Material for this exercise.
»»

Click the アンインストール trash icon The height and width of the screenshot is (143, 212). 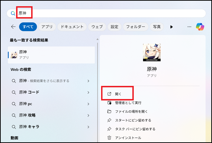pos(109,138)
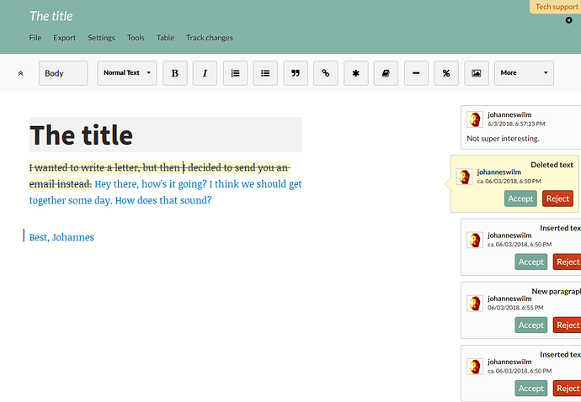This screenshot has height=402, width=581.
Task: Insert a footnote with asterisk icon
Action: point(355,73)
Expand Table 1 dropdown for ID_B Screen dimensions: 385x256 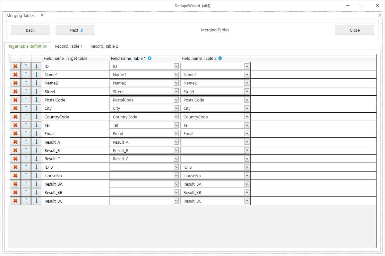[x=176, y=167]
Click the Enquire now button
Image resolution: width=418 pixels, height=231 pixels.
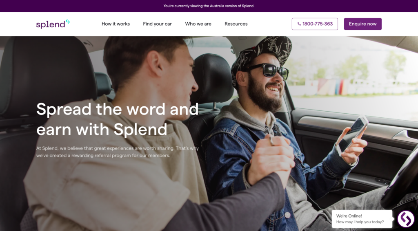tap(362, 24)
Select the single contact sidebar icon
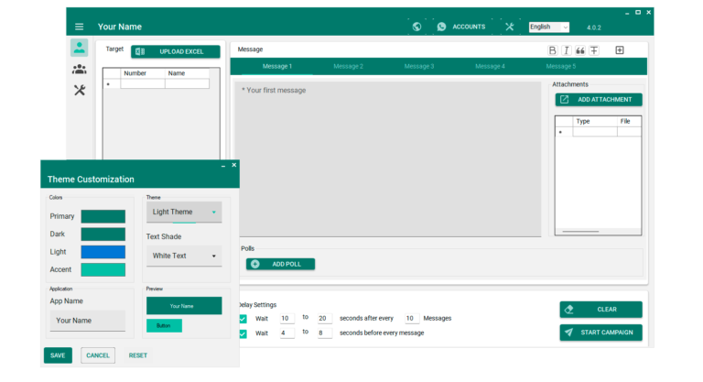 (80, 48)
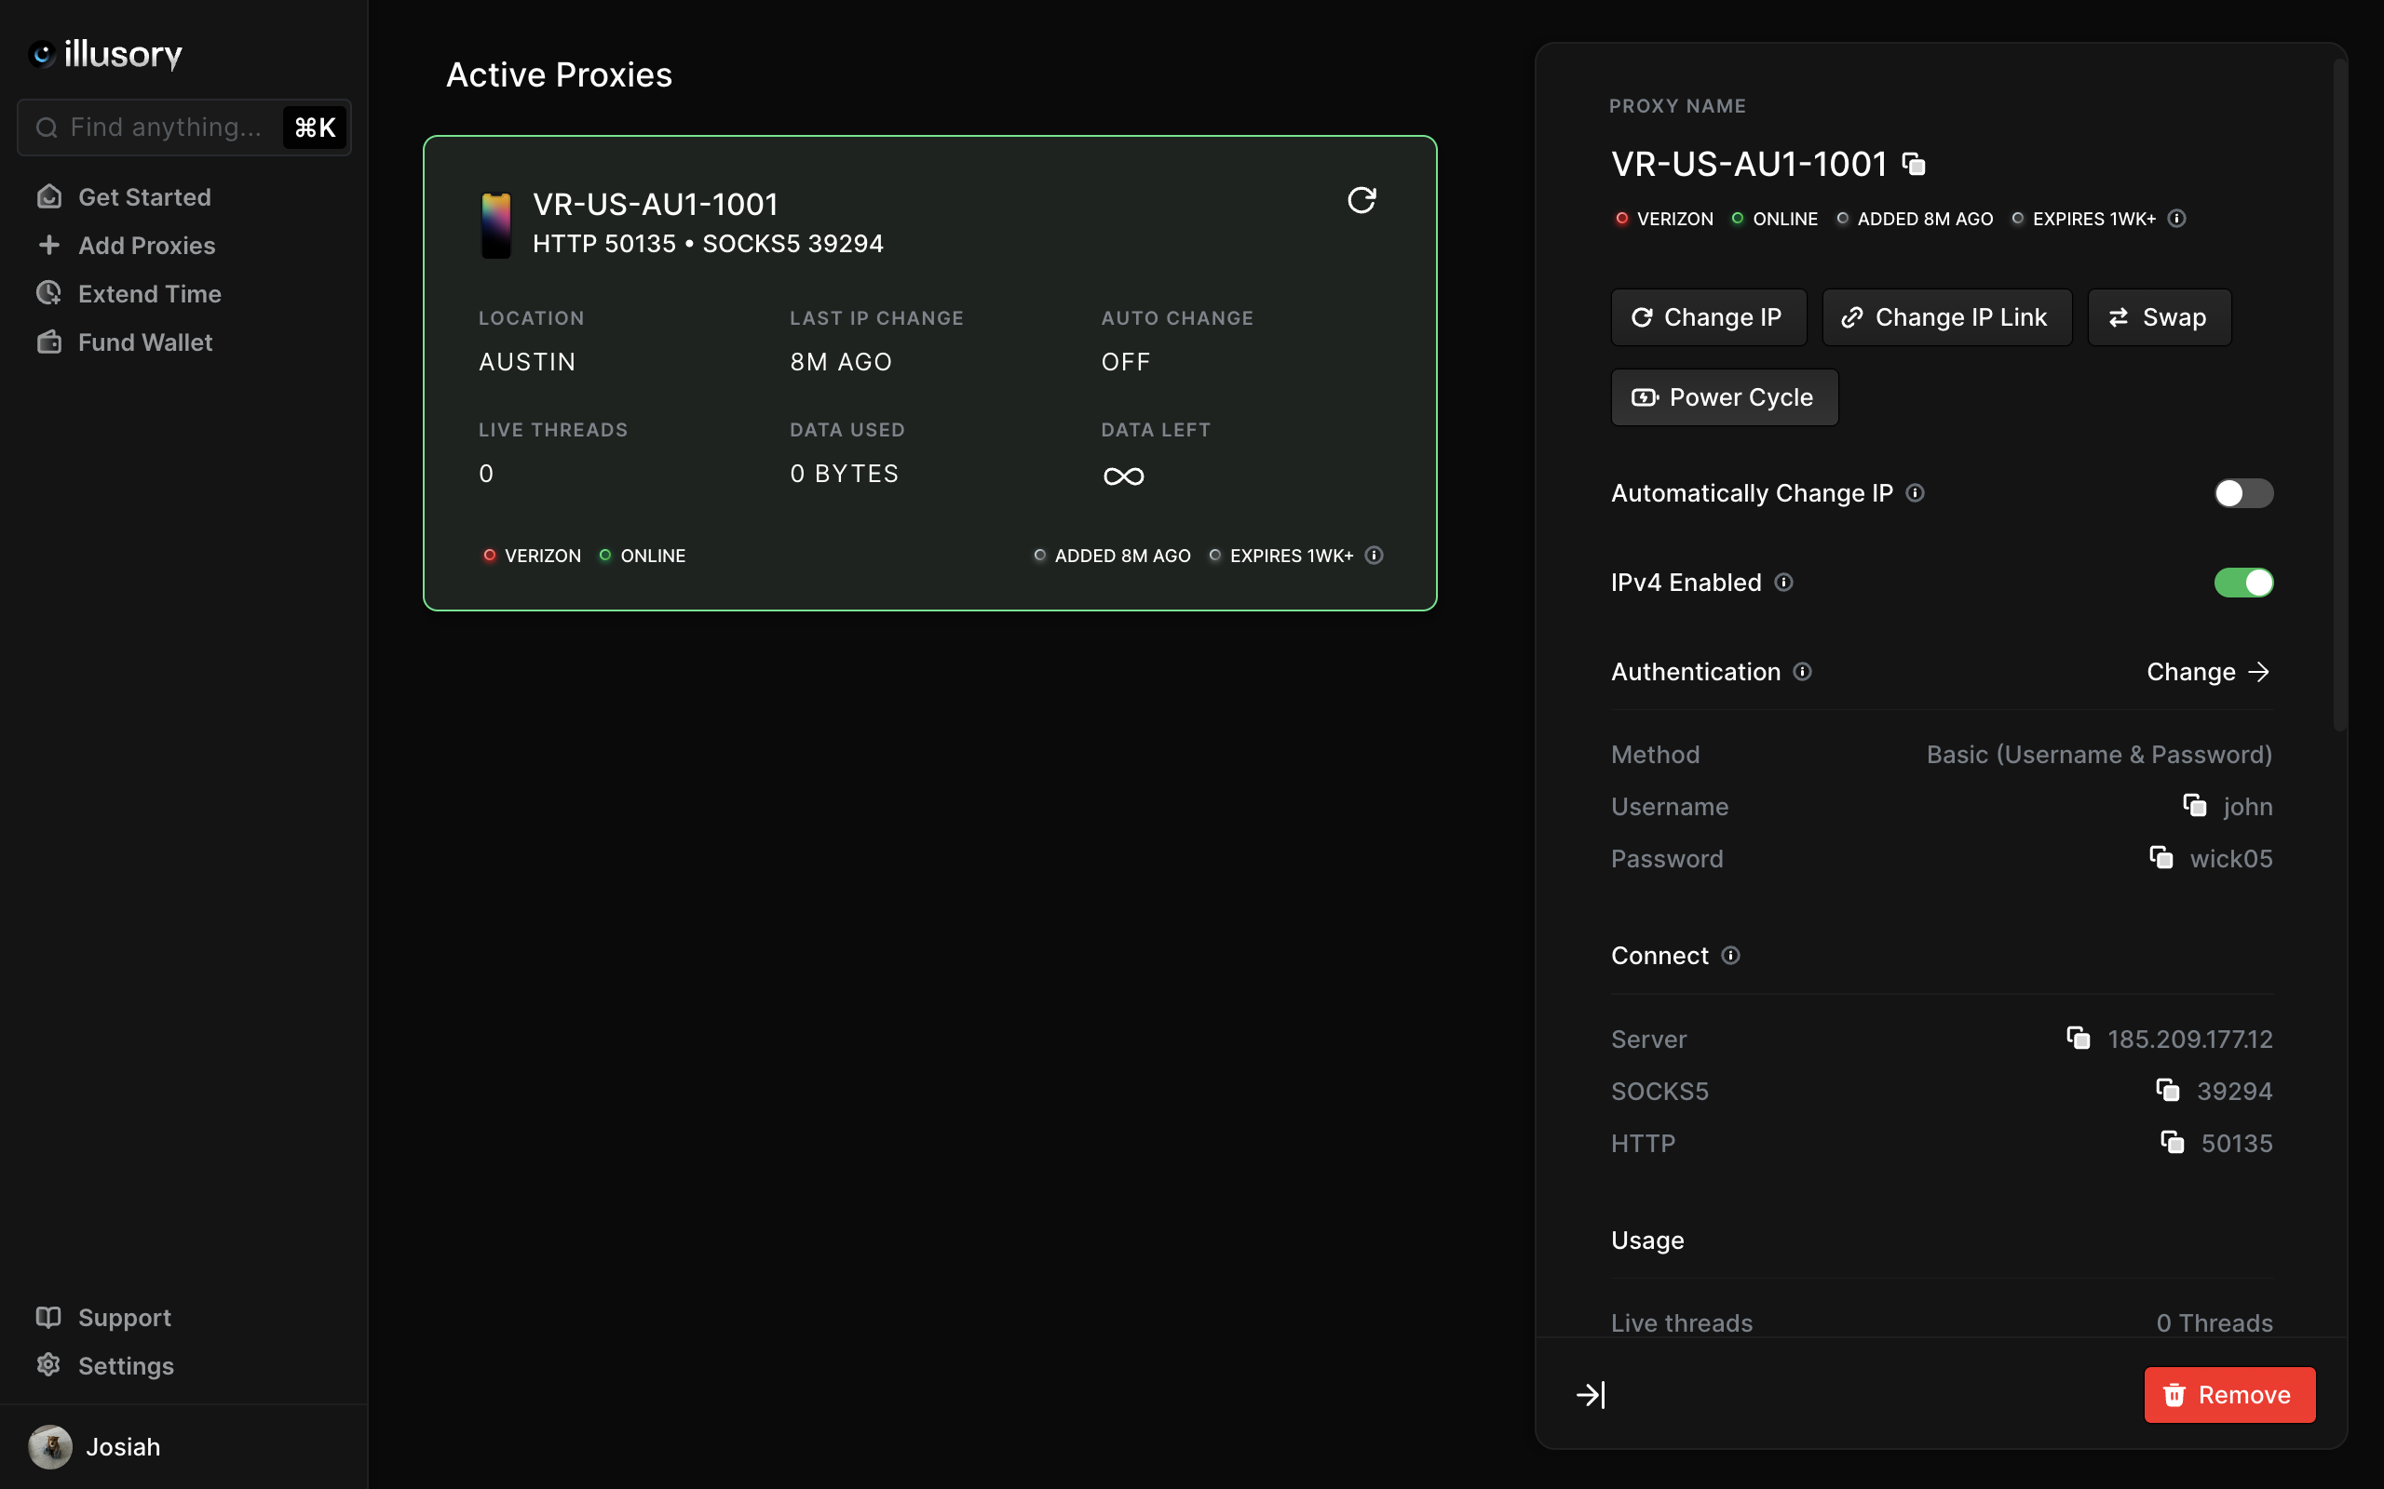Toggle the sidebar collapse arrow button
2384x1489 pixels.
[x=1592, y=1395]
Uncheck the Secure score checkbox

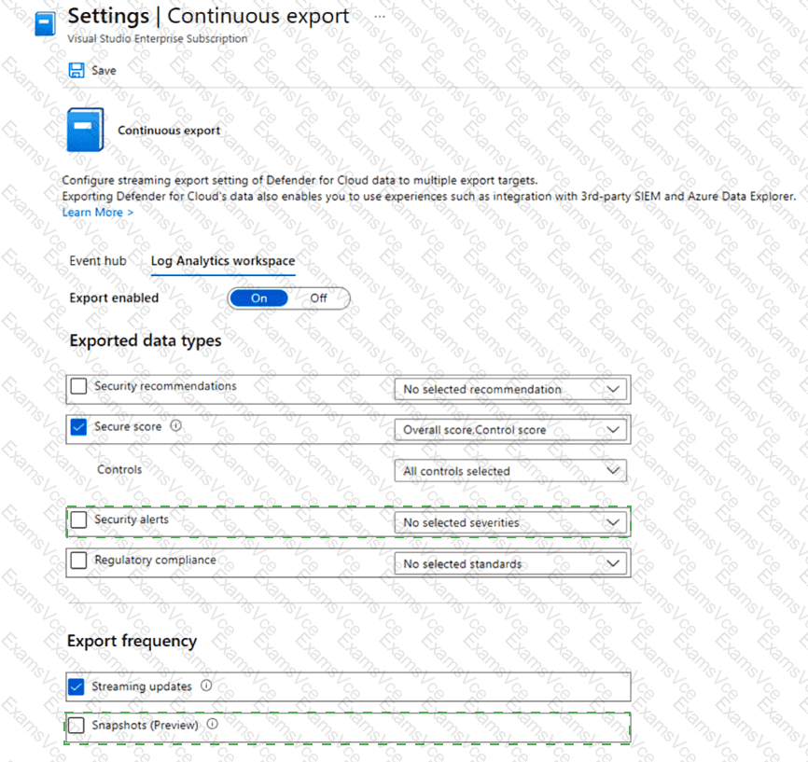(x=79, y=427)
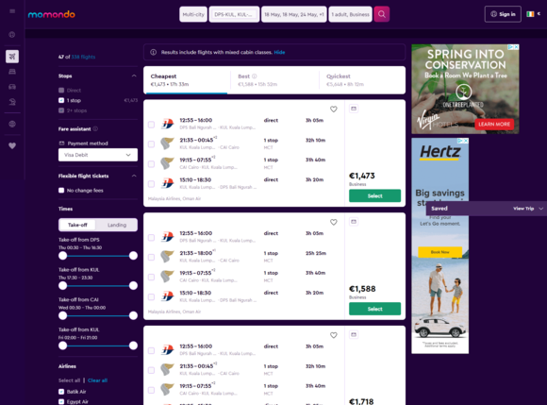The height and width of the screenshot is (405, 547).
Task: Open the Stays bed icon in sidebar
Action: (x=12, y=72)
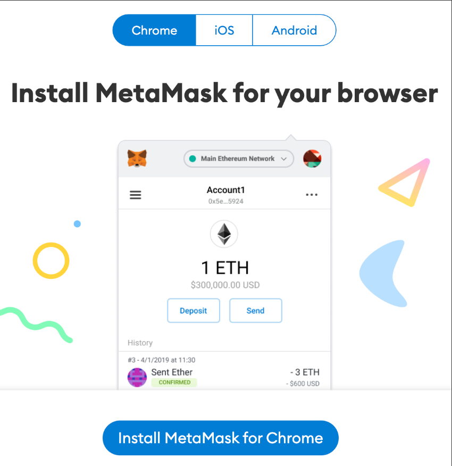
Task: Click the CONFIRMED status badge
Action: pos(174,382)
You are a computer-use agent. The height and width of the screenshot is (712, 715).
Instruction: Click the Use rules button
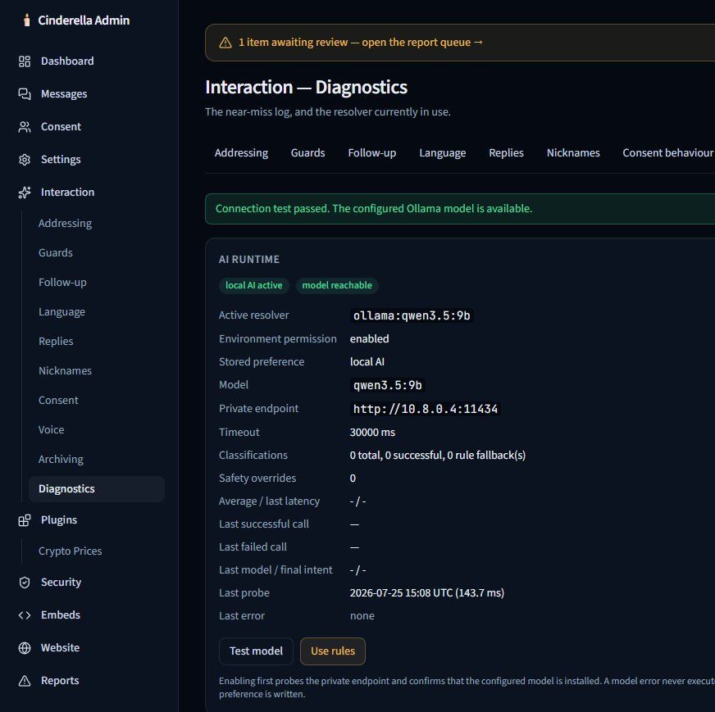coord(333,651)
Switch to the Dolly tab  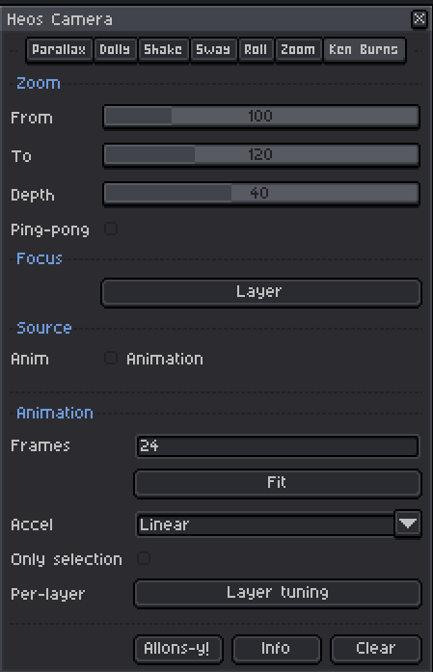coord(115,50)
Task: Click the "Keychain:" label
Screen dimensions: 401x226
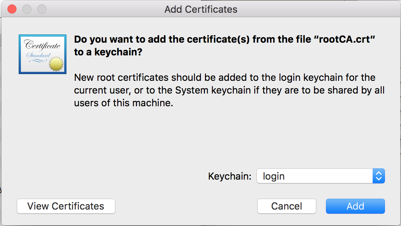Action: pyautogui.click(x=230, y=176)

««

What the task requires.
Duplicate the part of the data that opens with the line containing "Click the Enquire now button" and closes with the line containing "[x=1592, y=1395]", keeping both of those lines. Leave the pictures out of your answer.

Output for this task.
Click the Enquire now button
Image resolution: width=418 pixels, height=231 pixels.
tap(362, 24)
Select the single contact sidebar icon
 (80, 48)
Toggle the sidebar collapse arrow button
2384x1489 pixels.
[x=1592, y=1395]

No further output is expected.